To stabilize the newly formed droplets of the dispersed phase and to prevent droplet coagulation. Add emulsifiers (surface active substances, surfactants) and stabilizers to the emulsion. To keep the size and distribution level of the final droplets equal to those in the ultrasonic dispersion zone after breaking.
The ultrasonic frequency and intensity influence the cavitation process. The appearance of cavitation in the body depends mainly on the presence of liquid suspended undissolved gas, the company of which seems to act as a catalyst. The formation of cavities at a specific pressure depends on the development time and ultrasound frequency. The ultrasonic emulsification process represents a competition between opposing processes. Therefore, it is necessary to choose the appropriate operating conditions and frequencies to dominate the destructive effects.
The ultimate sound intensity for the preparation of oil-in-water emulsions is much lower than that for the preparation of water-in-oil emulsions. The type of acoustic field affects the emulsification process, i.e., a certain number of travelling waves are applied. The process efficiency is increased compared to the application of some stationary waves. This can be explained by the fact that in the stationary wave field, the process opposite to dispersion, i.e. coagulation, prevails.
Advantages of ultrasonic emulsification
- Can control the type of emulsion.
- Less power is required to produce emulsions.
- The emulsions formed are more stable, some for several months to more than six months.
- High concentration, pure emulsion concentration can exceed 30%, plus emulsifier up to 70%.
- Low cost, an essential feature of ultrasonic emulsification, can produce very stable emulsions with no emulsifier.
- Compared to general emulsification processes and equipment (such as propellers, colloid mills and homogenisers), ultrasonic emulsification has many advantages.

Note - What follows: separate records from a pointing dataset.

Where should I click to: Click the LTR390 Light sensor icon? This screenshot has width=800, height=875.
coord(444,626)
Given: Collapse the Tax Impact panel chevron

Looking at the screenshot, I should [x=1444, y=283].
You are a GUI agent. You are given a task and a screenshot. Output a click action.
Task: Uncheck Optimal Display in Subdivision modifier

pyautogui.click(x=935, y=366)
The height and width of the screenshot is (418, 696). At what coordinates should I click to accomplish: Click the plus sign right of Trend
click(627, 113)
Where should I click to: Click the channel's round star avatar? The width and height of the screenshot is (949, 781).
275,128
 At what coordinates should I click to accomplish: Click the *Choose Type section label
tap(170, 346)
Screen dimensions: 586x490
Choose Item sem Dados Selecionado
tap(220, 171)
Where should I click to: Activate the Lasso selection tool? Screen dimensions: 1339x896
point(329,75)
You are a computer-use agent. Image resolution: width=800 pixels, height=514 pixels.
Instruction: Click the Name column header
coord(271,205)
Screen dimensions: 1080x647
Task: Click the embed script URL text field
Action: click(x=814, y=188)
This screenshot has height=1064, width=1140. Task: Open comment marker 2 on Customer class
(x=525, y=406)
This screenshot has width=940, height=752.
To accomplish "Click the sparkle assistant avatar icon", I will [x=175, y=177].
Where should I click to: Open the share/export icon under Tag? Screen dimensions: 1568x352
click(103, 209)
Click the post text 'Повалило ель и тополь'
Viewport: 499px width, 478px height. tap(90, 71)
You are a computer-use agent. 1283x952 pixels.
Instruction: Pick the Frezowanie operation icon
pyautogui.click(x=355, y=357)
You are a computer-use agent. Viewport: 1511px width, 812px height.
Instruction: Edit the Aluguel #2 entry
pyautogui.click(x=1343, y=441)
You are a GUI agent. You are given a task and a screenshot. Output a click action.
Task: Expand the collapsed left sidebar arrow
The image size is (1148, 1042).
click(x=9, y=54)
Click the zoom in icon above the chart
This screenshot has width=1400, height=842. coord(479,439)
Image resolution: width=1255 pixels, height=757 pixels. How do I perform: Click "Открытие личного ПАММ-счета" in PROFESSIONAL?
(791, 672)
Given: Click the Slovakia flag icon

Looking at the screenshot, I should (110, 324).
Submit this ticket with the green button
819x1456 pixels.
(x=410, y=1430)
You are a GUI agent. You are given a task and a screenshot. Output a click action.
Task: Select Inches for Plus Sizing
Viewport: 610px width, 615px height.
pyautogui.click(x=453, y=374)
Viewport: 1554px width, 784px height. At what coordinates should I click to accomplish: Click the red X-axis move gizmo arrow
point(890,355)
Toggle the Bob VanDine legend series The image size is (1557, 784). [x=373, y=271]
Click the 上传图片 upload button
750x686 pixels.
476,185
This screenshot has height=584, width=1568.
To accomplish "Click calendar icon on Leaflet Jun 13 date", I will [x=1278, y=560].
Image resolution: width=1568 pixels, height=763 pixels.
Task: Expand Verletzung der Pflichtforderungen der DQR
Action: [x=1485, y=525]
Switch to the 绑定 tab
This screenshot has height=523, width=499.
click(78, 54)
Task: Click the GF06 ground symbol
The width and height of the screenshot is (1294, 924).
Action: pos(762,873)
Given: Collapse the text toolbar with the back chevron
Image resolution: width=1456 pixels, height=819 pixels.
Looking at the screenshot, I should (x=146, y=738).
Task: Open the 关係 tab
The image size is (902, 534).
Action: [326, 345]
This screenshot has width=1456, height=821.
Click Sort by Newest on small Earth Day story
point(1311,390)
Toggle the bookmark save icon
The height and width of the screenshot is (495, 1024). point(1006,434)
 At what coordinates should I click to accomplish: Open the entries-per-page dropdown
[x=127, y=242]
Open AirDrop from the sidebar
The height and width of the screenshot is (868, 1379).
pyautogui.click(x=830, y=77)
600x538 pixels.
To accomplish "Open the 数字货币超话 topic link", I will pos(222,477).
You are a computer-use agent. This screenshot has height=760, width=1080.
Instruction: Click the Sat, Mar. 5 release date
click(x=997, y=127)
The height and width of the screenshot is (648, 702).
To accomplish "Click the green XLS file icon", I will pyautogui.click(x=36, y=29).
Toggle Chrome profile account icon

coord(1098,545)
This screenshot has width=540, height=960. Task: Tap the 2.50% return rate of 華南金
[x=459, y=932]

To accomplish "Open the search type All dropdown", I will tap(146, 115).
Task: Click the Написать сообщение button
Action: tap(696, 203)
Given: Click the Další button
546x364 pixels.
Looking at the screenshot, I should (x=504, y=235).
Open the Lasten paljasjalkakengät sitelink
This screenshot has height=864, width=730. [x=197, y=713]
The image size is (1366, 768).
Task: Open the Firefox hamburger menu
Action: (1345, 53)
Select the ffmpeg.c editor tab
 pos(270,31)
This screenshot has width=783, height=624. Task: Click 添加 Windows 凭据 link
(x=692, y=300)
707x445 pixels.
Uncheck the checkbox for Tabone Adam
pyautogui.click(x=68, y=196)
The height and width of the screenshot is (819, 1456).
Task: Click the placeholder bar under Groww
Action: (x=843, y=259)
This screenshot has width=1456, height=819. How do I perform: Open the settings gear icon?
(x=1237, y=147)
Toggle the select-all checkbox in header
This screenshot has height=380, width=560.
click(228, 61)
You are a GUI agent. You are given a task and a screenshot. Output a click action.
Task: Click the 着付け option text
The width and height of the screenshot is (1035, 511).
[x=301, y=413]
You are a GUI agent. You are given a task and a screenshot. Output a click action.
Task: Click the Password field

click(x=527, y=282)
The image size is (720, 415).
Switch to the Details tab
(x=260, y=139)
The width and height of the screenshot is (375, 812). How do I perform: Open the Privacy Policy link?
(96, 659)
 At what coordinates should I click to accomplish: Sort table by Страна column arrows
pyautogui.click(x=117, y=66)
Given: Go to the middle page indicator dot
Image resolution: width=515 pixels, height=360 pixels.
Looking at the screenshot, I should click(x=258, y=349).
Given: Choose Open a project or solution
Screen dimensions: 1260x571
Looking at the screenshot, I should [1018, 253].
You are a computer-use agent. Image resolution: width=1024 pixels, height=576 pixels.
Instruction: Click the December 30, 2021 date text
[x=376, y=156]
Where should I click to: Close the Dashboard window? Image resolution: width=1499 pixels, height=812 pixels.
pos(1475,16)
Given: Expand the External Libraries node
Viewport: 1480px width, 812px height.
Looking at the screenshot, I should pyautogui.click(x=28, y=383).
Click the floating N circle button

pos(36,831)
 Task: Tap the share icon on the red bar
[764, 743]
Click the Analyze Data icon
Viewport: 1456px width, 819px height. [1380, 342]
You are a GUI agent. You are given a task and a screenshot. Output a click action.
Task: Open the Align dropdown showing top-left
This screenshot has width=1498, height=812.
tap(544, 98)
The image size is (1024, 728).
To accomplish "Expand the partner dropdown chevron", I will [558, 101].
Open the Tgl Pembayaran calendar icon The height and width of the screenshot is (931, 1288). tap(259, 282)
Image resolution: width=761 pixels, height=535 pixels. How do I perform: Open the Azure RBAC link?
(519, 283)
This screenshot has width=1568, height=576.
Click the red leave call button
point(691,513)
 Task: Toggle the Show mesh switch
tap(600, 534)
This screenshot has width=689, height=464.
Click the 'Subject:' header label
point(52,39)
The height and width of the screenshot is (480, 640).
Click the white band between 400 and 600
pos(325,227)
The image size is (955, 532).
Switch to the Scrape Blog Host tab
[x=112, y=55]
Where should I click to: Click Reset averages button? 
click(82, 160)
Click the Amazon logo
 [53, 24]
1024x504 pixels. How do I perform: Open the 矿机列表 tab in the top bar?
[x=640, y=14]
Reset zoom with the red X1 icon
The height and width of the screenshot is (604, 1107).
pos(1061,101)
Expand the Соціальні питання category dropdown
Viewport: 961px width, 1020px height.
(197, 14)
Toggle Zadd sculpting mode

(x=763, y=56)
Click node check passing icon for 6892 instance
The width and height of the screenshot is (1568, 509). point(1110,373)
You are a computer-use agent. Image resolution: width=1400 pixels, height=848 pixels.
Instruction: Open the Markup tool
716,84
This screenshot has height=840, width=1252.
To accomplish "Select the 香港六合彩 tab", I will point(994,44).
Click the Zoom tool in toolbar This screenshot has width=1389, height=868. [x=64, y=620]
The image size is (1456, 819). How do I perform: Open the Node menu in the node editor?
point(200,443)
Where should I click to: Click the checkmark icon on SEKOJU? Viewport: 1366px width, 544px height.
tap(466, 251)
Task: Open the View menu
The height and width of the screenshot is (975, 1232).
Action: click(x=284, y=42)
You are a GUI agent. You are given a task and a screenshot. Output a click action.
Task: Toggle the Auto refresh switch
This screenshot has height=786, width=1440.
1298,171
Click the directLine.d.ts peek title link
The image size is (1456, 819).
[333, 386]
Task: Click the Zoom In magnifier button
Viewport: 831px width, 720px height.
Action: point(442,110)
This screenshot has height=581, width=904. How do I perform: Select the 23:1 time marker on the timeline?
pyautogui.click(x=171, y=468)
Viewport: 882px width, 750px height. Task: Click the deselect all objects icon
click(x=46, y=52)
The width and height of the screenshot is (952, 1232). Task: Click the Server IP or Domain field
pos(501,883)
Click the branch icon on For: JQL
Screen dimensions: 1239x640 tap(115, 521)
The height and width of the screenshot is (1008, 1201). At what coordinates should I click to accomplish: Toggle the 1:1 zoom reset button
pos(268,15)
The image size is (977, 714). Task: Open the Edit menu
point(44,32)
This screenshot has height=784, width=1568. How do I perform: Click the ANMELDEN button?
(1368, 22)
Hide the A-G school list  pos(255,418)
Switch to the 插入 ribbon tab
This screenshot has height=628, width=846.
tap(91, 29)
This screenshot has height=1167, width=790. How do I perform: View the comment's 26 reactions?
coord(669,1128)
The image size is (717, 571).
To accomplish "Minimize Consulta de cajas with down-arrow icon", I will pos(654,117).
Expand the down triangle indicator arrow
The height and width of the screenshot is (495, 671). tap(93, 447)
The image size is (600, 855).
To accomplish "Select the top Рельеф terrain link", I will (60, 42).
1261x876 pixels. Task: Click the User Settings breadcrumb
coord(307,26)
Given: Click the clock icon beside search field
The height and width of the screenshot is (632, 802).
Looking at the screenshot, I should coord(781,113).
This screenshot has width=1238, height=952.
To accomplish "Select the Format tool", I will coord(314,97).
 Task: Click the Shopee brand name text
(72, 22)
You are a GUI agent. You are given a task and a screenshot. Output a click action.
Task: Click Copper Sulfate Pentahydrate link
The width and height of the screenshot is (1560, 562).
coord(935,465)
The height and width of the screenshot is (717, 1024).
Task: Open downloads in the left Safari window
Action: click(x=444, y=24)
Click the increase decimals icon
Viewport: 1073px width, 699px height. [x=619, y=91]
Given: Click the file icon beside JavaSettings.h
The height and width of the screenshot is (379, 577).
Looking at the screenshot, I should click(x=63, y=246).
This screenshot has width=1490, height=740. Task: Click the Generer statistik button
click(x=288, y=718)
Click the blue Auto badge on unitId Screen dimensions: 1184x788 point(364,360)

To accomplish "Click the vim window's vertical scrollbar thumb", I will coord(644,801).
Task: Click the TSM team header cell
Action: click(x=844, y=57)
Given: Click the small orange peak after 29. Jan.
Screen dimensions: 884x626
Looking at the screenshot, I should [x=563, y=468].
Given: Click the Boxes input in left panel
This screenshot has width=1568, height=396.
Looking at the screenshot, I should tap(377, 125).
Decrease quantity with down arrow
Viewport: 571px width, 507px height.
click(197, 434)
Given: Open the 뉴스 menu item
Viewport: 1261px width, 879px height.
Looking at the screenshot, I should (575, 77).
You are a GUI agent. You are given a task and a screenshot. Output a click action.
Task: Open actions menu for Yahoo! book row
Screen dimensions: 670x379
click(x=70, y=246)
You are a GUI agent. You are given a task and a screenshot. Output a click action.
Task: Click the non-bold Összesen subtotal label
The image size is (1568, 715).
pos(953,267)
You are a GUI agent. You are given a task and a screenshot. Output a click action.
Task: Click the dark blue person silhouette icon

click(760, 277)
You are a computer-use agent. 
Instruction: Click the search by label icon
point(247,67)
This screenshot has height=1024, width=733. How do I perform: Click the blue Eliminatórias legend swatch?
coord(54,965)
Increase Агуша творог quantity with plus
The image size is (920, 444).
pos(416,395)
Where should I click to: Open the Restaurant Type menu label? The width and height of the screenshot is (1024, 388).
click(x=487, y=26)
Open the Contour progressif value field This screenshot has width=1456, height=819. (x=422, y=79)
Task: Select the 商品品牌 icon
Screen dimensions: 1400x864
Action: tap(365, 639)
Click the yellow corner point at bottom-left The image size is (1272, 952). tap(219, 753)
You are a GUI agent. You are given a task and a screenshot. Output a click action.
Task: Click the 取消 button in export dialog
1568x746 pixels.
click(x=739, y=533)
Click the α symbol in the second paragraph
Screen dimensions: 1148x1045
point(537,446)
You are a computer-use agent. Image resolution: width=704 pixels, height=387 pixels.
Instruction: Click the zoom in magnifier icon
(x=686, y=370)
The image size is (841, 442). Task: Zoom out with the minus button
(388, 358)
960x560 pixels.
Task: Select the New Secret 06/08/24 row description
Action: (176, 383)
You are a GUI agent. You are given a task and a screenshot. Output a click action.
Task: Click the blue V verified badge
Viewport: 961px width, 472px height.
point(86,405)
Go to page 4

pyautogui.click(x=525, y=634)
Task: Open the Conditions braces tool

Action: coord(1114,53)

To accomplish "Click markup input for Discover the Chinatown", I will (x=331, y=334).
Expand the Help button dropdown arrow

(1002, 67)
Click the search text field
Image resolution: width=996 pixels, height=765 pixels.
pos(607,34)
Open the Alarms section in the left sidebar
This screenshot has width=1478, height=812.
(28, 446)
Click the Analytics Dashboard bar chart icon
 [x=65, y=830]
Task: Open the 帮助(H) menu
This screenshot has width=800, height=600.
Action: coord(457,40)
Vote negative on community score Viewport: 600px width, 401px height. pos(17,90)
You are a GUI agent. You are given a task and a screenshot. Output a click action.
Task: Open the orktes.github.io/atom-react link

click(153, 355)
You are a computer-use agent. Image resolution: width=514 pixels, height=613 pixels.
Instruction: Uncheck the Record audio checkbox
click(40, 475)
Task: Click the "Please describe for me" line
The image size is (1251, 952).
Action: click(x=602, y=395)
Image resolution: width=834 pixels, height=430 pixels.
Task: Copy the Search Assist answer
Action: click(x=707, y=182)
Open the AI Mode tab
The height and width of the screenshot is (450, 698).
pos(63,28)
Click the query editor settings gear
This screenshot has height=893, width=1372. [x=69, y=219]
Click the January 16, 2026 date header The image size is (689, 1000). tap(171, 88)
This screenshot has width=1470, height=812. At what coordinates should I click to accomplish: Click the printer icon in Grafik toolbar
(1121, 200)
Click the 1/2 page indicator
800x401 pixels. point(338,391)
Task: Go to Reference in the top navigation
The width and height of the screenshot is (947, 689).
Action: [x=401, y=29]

- The average droplet size of the emulsion formed is small (0.2 to 2 microns), and the droplet size distribution is narrow (0.1 to 10 microns) or narrower.
HCSONIC Emulsification Equipment
HCSONIC wave emulsification equipment can consist of one or more upper kilowatt ultrasonic processors, effectively providing the ability to convert laboratory applications into industrial production, achieving results comparable to today’s best high-pressure homogenisers to obtain finely dispersed emulsions in continuous flow or batches.HCSONIC ultrasonic emulsification equipment is low maintenance and very easy to operate and clean. The ultrasonic emulsification equipment’s power is adjustable and can be adapted to the specific product emulsification requirements.
The device has a replaceable tip tool head (replacement cap) with a hard threaded end attached to the tool head, unscrewed and replaced when the replacement cap wears out due to cavitation.
Note: If you sonicate a solution containing organic solvents, alcohols or any low surface tension liquid, the liquid will seep inside that threaded tip (regardless of the tightness of the connection). Once the fluid enters the end, it will loosen and cause the ultrasonicator to overload. It would help if you used a tip-fixed tooltip used for any model to work with samples containing solvents or low surface tension liquids.
Ultrasonic Emulsification Applications
Ultrasonic emulsification technology has been widely used in food, paper, coating, chemical, pharmaceutical, textile, petroleum, metallurgical and other industrial applications. Ultrasonic equipment can be easily installed in existing production lines, making it easy for manufacturers to upgrade equipment at a lower cost. Ultrasonic emulsification can also create emulsions where typical methods do not work. Standard mixing methods can only create 5% paraffin wax in water; incredibly, 20% more paraffin emulsions can be made with power ultrasound.